Though I truly enjoyed the old, heavy incarnation of Waller, it simply does not make sense for this Waller, the Waller displayed in the newest volume of Suicide Squad, to be heavy. There is no grief for the character to conceal. People are heavy for different reasons—many of them pointing more towards inescapable circumstances and heredity than poor life choices. However, this is not true in Waller’s case. Waller chose to be fat. Artists depicted her enjoying heavy foods and alcoholic drinks. And for a woman in a position of power, where every conceivable type of body modification was made available to her, she chose none.

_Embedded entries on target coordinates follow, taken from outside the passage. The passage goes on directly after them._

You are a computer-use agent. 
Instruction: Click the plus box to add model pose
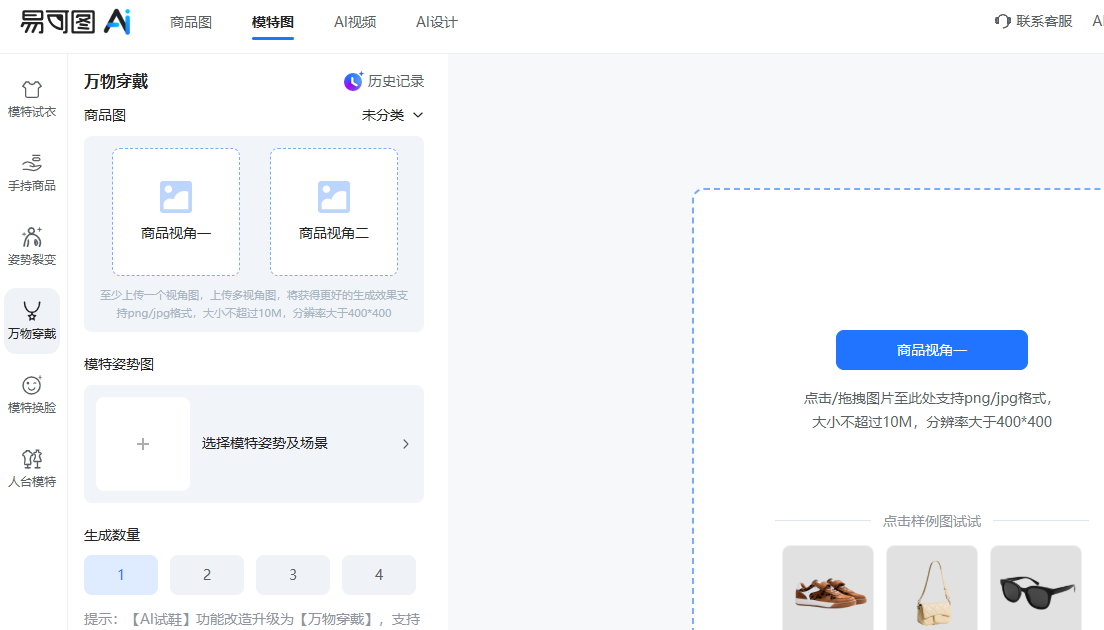[x=143, y=444]
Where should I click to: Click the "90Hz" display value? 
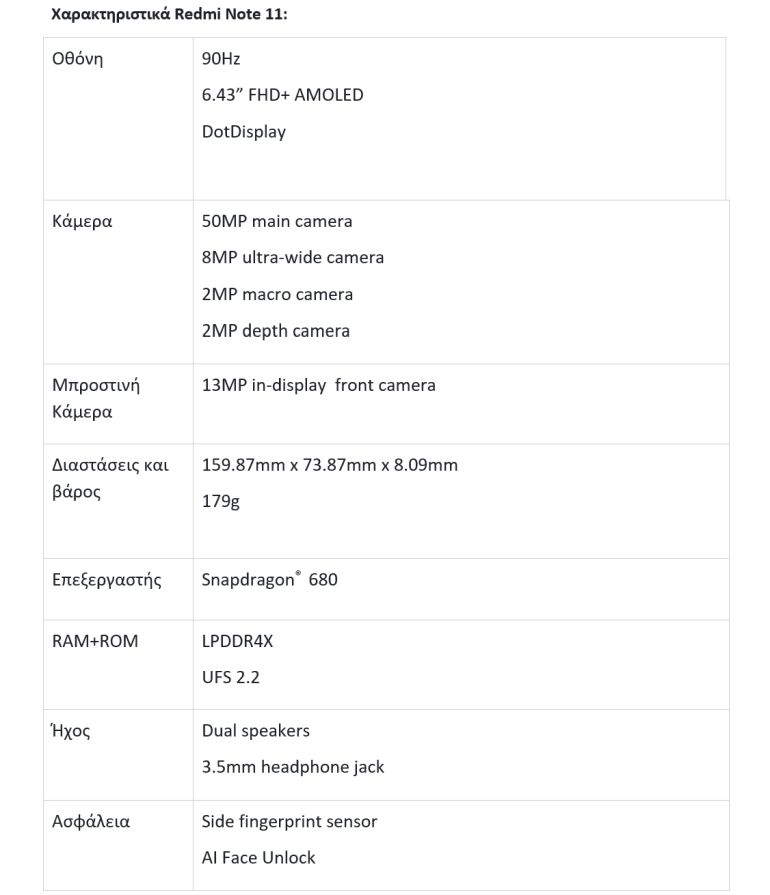(221, 58)
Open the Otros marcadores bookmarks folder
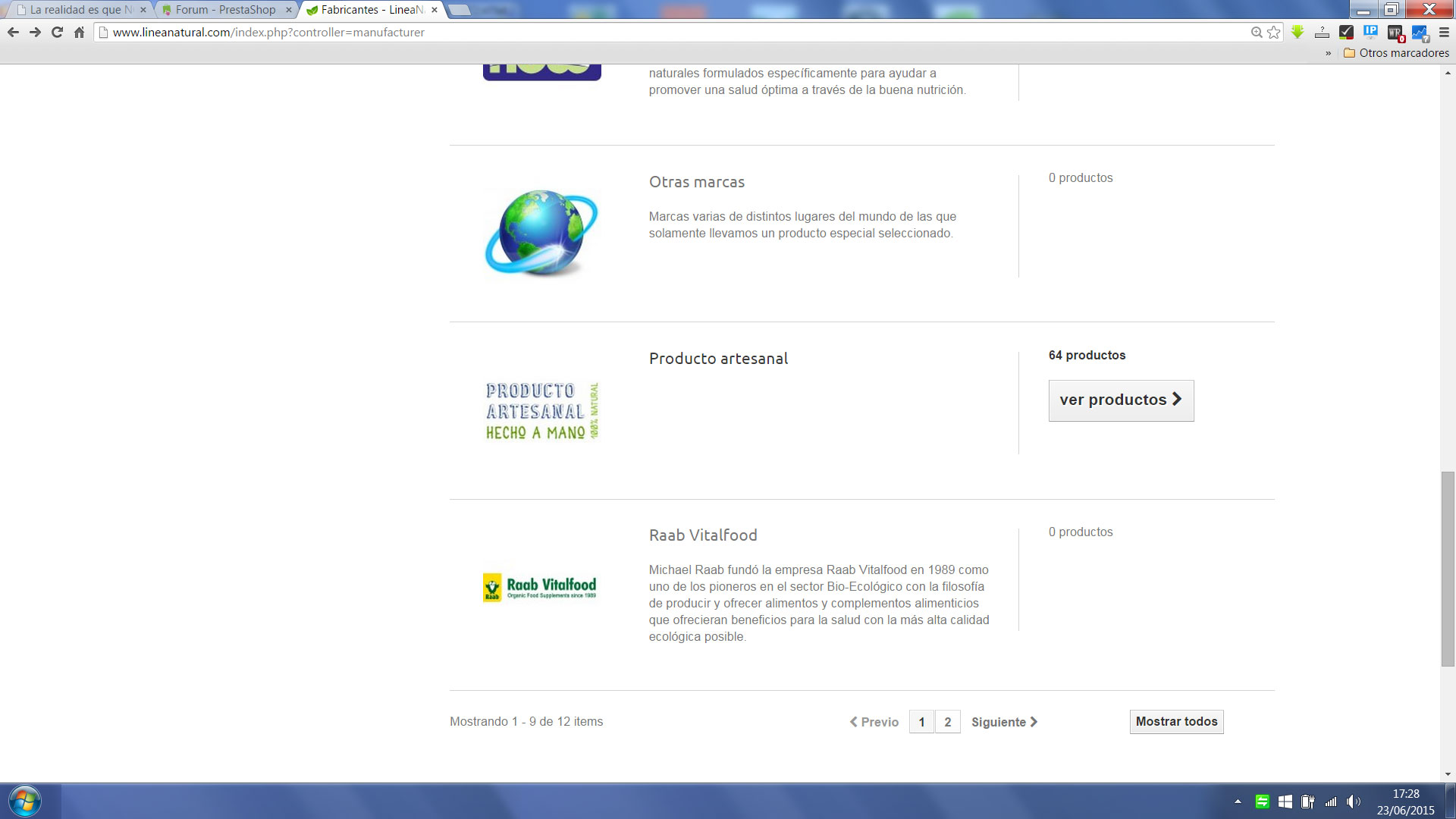 tap(1396, 53)
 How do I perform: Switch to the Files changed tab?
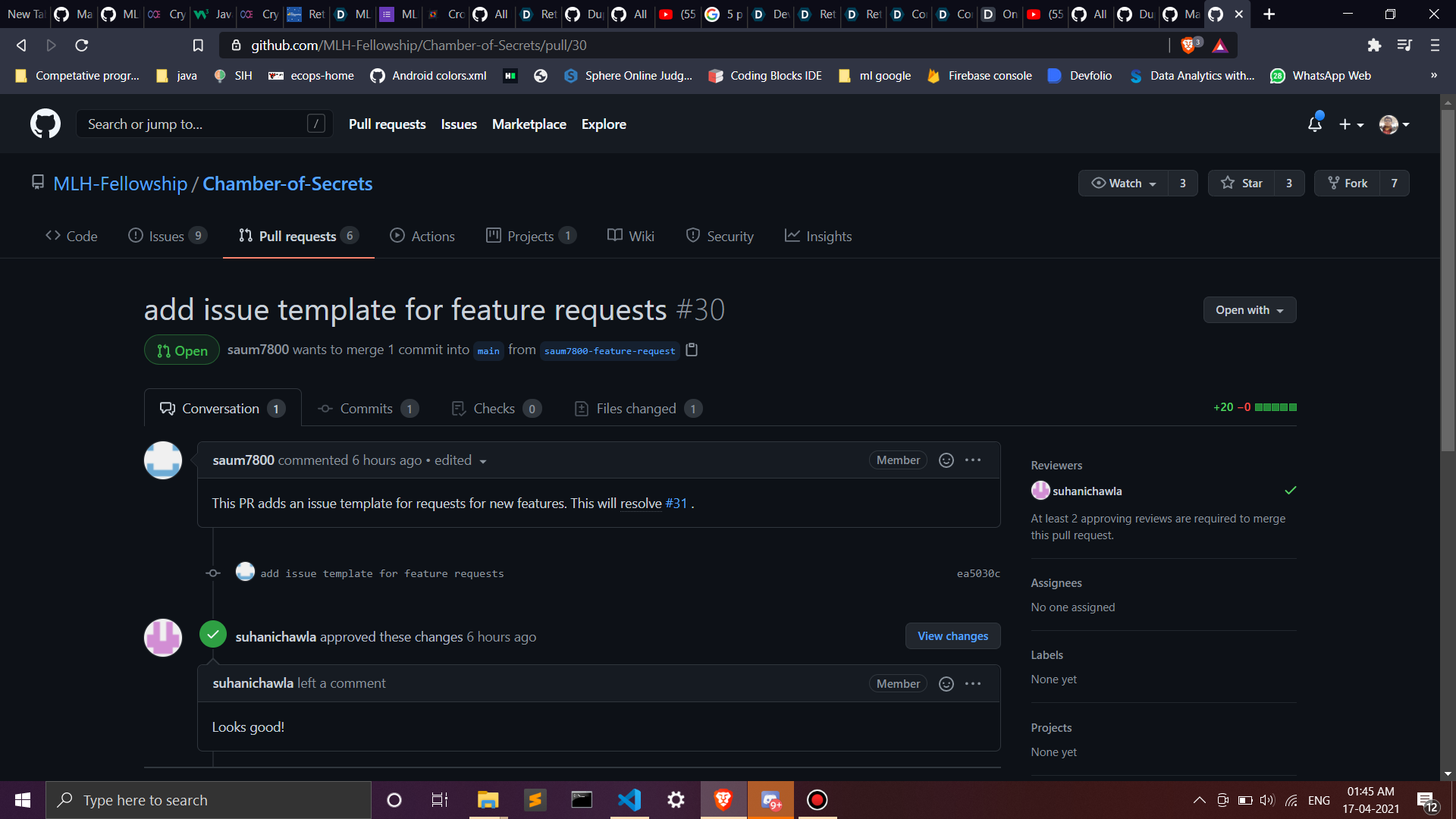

Had Waller been more popular, had she been an “A-list” character in starring roles rather than a strong, supporting character, this would have been—pardon the pun—meaty material. A writer would have explored this territory in the same manner that others have explored the alcoholism of Tony Stark. Why did food and patriotism become her marks of excess? Was it a way to enjoy passion and physical pleasure without the dangers of intimacy? Love for one’s country—especially that of a black woman for America—is unrequited. And while food can be a social pleasure, how many depictions of Waller involved a table piled with platters and the company of loving friends and family? I cannot think of one. Where were Waller’s children? I’m sure they were provided with every opportunity and privilege available once Waller had achieved a position of power—save for a mother’s time and attention.
There’s a wealth of interesting stories there. But Amanda Waller is not Anthony Stark. And a grieving black woman using fat for armor, America as a shield, and food for a lover is not going to be as compelling to audiences as a fit, white playboy who uses whiskey and an inexhaustible supply of promiscuous models and debutantes. Still, I find both equally fascinating. But who cares—aside from me and a handful of other people—what the fat black woman is feeling? She endures! She is a Strong Black WomanTM!
Don’t peek behind the curtain.
That moment of loss, that kernel of grief, made the old Amanda Waller physically and emotionally, as sure as the death of Ben Reilly made Spider-Man. And now it is gone. And so should the armor go too.
Of course, what we have now is an Amanda Waller in name only—a blank slate. But this diminutive Waller could very well be an equally interesting character. It’s strange. It’s as if “Amanda Waller” was simply a title to be handed down. A new one has picked it up and we’ll see what the creative team does with her.
It’s a new universe. Anything is possible.